◆ **Problem details**: Copy out the stretch of records below from the line containing "Task: Open the Market Watch window icon" through the end of the records, changing every "screenshot" to "screen capture" and leaving the rest untouched. Omit the pictures from your answer.

(Element and text location records)
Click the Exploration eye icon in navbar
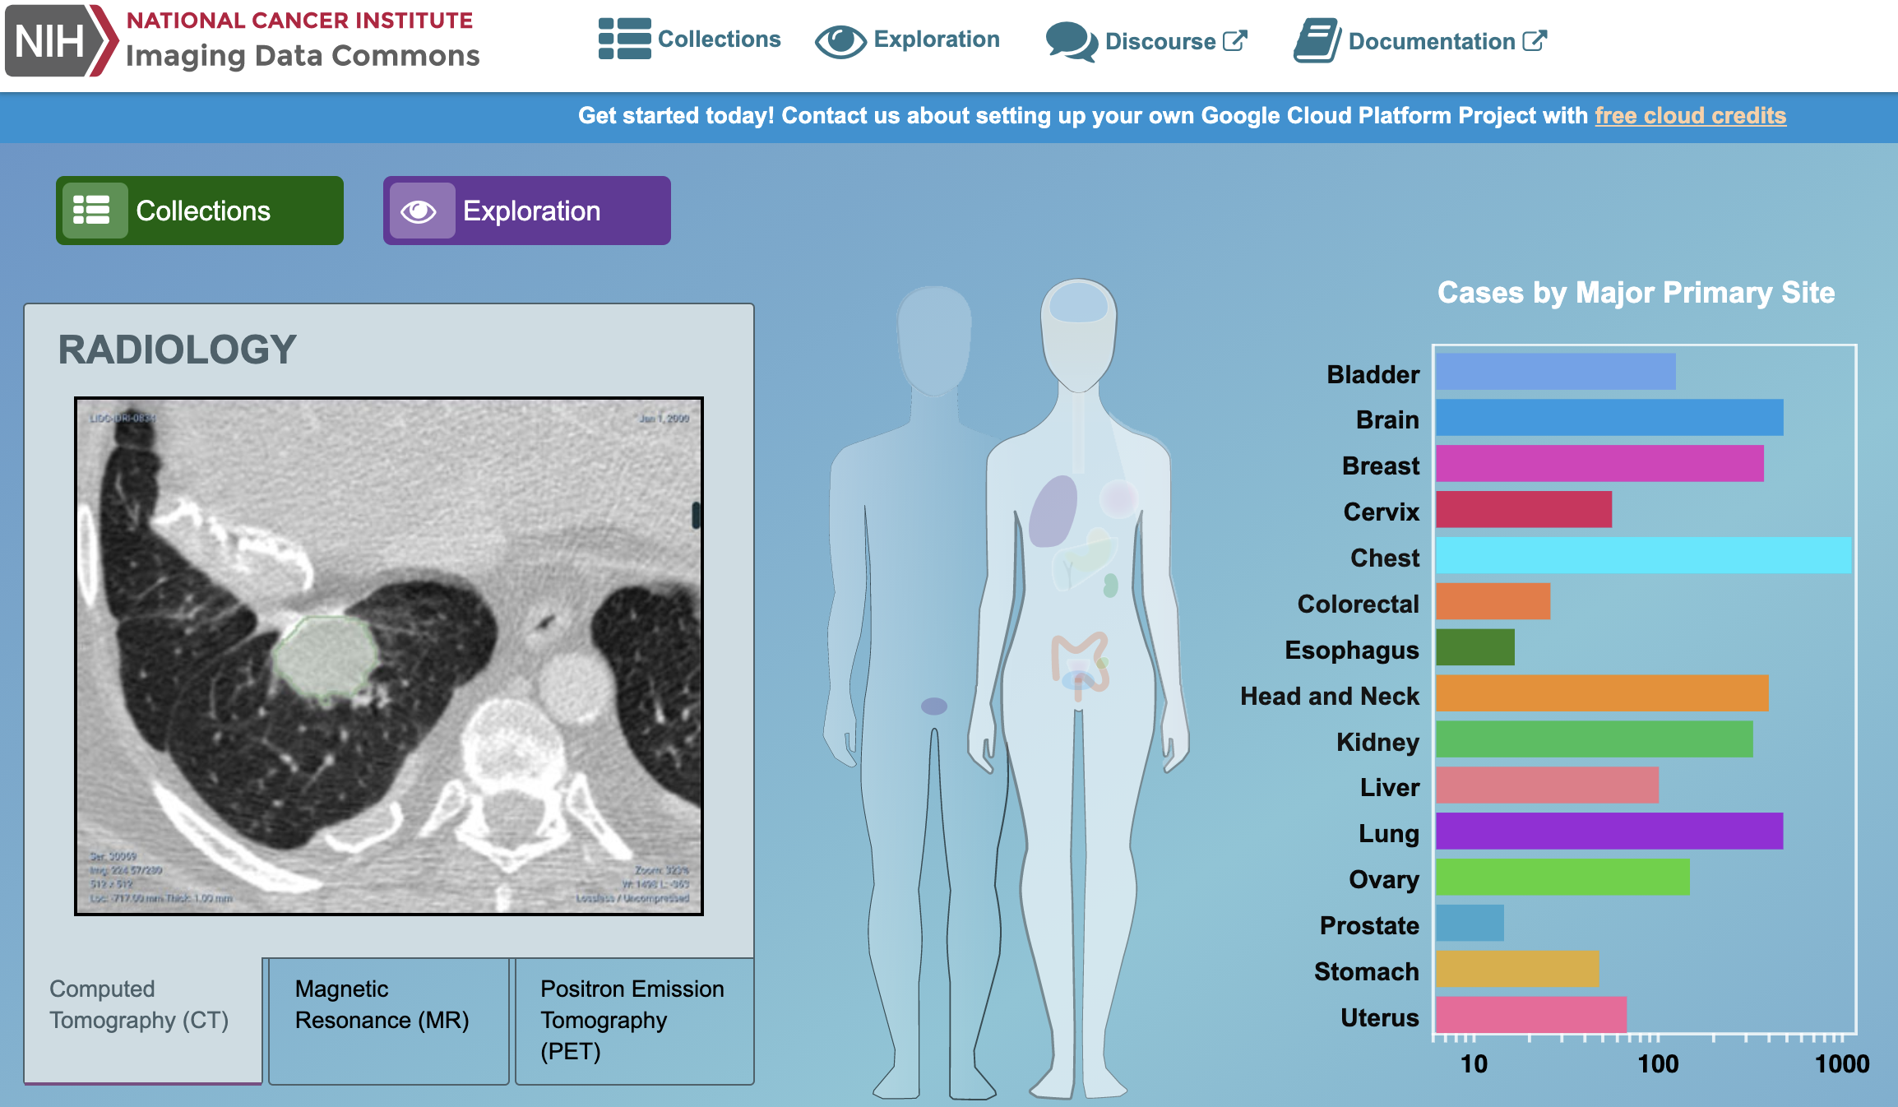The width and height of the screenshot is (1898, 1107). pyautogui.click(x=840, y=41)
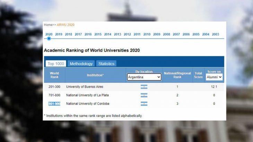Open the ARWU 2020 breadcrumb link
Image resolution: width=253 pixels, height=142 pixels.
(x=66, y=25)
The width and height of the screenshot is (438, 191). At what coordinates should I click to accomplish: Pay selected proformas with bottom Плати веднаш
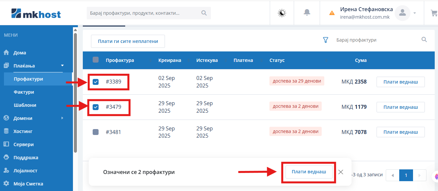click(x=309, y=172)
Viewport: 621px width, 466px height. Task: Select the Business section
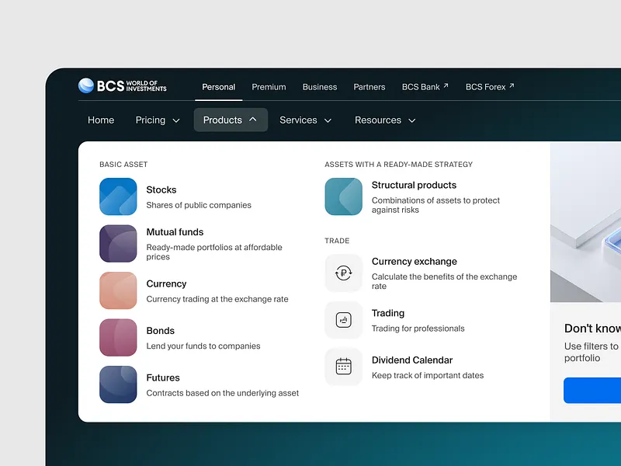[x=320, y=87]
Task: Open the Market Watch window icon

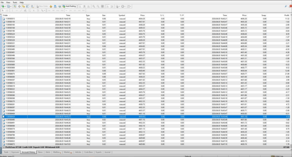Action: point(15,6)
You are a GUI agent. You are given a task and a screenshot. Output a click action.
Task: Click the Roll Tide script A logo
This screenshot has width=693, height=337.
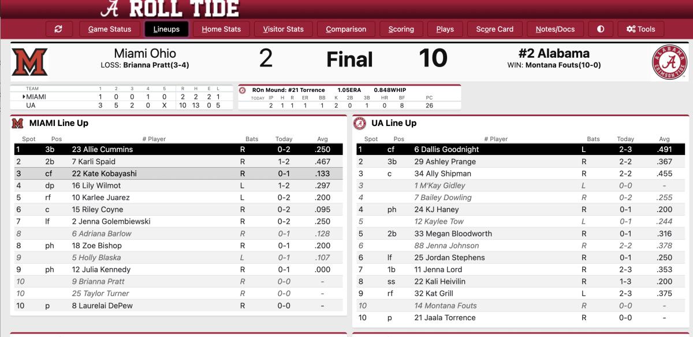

◆ **Solved problem**:
Task: Open the Market Watch window icon

Action: point(15,6)
You are a GUI agent. You are given a task and a screen capture. Output a click action.
Task: Click the Roll Tide script A logo
This screen capture has width=693, height=337.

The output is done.